> _Text segment_
In this article, the author extends and generalizes the approach to develop a completely geometric Voronoï theory which he began in [J. Reine Angew. Math. 482, 93–120 (1997; Zbl 1011.53035)] where he introduced the concept of generalized systoles. In the present article, the author introduces the notion of nondegenerate point and systematically studies points satisfying particular properties such as perfection and eutaxy whose definitions are motivated by those from the classical Voronoï theory of lattices. Particular emphasis is laid upon the study of onfigurations and of finiteness results. As applications, the author obtains new results on the invariants of Bergé-Martinet and of Hermite-Humbert that are attached to number fields, and on Riemann surfaces.

The theoretical framework of this theory is laid out in §1 of the present paper. Let \(E\) be a finite-dimensional \({\mathbb R}\)-vector space, \({\mathcal F}\) a finite set of vectors in \(E\) and \(K\) their convex hull. \({\mathcal F}\) is said to be perfect if it generates \(E\) affinely, and eutactic if the origin is in the affine interior of \(K\). Now let \(V\) be a smooth and connected variety with \({\mathcal C}^1\)-functions \(f_s:V\to{\mathbb R}\) indexed by some set \(C\). \((f_s)_{s\in C}\) is called a system of length functions if for every \(p\in V\), every neighborhood \(U\) of \(p\) and every \(L\in{\mathbb R}\) one has \(f_s >L\) on \(U\) for almost all \(s\in C\). The generalized systole \(\mu (p)\) in a point \(p\in V\) is now defined to be \(\mu (p)=\min_{s\in C}f_s(p)\). Then \(p\in V\) is called perfect resp. eutactic if the family of differentials \((df_s(p))_{s\in S_p}\) is perfect resp. eutactic in the cotangent space \(T^*_pV\), where \(S_p=\{ s\in C; f_s(p)=\mu (p)\}\), and (strictly) extreme if \(\mu\) has a (strict) local maximum in \(p\). \(V\) can be partitioned into so-called minimal classes, where two points \(p,q\in V\) belong to the same class iff \(S_p=S_q\).

> _Given data_
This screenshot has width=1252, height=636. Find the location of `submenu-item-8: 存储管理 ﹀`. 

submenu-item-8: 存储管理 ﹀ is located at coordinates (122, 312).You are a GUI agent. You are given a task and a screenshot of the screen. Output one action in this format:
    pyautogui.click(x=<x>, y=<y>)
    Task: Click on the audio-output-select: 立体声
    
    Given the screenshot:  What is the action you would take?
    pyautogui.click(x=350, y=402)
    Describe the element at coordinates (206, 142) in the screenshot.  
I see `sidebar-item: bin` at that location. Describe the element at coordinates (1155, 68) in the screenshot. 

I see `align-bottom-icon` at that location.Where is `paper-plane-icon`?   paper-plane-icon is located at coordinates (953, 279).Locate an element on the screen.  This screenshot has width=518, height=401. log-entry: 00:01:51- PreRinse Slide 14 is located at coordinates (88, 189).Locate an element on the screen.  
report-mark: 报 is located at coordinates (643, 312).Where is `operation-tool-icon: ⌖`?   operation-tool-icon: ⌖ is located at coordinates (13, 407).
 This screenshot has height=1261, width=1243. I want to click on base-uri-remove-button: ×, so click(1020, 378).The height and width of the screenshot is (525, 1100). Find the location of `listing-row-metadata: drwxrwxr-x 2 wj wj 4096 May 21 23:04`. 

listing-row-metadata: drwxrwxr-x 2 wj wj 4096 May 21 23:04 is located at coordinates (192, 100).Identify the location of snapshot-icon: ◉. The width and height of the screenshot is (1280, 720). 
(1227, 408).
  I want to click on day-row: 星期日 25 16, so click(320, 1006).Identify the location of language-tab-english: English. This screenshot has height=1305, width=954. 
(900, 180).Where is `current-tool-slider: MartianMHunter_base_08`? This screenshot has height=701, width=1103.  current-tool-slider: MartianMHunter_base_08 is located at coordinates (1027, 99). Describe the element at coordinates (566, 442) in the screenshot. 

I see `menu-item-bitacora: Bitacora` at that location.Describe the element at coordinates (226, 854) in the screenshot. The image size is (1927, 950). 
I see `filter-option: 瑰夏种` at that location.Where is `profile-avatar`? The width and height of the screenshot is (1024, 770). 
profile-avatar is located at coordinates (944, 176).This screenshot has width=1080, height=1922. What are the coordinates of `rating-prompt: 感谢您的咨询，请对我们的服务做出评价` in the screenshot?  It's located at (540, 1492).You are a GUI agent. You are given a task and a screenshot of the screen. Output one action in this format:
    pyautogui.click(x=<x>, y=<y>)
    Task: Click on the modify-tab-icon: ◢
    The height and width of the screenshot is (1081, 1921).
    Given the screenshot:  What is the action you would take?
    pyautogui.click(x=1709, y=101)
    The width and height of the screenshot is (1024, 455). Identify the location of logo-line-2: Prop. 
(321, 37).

> _Tasks to perform_
1. In the text on generalized Voronoï theory, which section of the paper lays out the theoretical framework?
2. Rewrite the text on generalized Voronoï theory from "In this article, the" up to and including "on Riemann surfaces.", with "Riemann surfaces" replaced by "compact surfaces".

> _Your responses_
1. Section §1 of the present paper.

2.
In this article, the author extends and generalizes the approach to develop a completely geometric Voronoï theory which he began in [J. Reine Angew. Math. 482, 93–120 (1997; Zbl 1011.53035)] where he introduced the concept of generalized systoles. In the present article, the author introduces the notion of nondegenerate point and systematically studies points satisfying particular properties such as perfection and eutaxy whose definitions are motivated by those from the classical Voronoï theory of lattices. Particular emphasis is laid upon the study of onfigurations and of finiteness results. As applications, the author obtains new results on the invariants of Bergé-Martinet and of Hermite-Humbert that are attached to number fields, and on compact surfaces.